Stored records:

━━━━━━━━━━━━━━━━━━━━

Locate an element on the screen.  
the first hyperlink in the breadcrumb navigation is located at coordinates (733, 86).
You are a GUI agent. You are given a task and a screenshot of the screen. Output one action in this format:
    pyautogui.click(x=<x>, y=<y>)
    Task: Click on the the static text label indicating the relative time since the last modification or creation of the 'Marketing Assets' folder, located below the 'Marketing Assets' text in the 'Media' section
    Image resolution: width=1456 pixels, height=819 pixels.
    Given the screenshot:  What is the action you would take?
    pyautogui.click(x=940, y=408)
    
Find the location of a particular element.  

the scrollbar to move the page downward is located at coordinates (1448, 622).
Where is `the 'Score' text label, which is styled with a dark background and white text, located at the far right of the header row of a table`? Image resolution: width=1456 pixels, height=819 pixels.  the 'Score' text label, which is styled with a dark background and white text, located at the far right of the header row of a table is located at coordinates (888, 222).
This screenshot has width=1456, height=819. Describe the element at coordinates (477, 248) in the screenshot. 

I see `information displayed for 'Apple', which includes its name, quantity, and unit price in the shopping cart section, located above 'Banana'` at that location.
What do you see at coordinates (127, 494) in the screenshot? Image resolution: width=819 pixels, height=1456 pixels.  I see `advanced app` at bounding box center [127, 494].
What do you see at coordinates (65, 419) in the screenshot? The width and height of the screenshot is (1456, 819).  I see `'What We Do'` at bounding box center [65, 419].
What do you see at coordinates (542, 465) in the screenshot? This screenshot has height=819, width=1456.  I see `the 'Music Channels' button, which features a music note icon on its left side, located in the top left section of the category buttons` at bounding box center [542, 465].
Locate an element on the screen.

━━━━━━━━━━━━━━━━━━━━

> DIRECTIVE:
Quote word for word the records from the line containing "This screenshot has width=1456, height=819." through the end of the records.

> SOLUTION TO THIS TASK:
This screenshot has width=1456, height=819. Describe the element at coordinates (477, 248) in the screenshot. 

I see `information displayed for 'Apple', which includes its name, quantity, and unit price in the shopping cart section, located above 'Banana'` at that location.
What do you see at coordinates (127, 494) in the screenshot? Image resolution: width=819 pixels, height=1456 pixels.  I see `advanced app` at bounding box center [127, 494].
What do you see at coordinates (65, 419) in the screenshot? The width and height of the screenshot is (1456, 819).  I see `'What We Do'` at bounding box center [65, 419].
What do you see at coordinates (542, 465) in the screenshot? This screenshot has height=819, width=1456.  I see `the 'Music Channels' button, which features a music note icon on its left side, located in the top left section of the category buttons` at bounding box center [542, 465].
Locate an element on the screen.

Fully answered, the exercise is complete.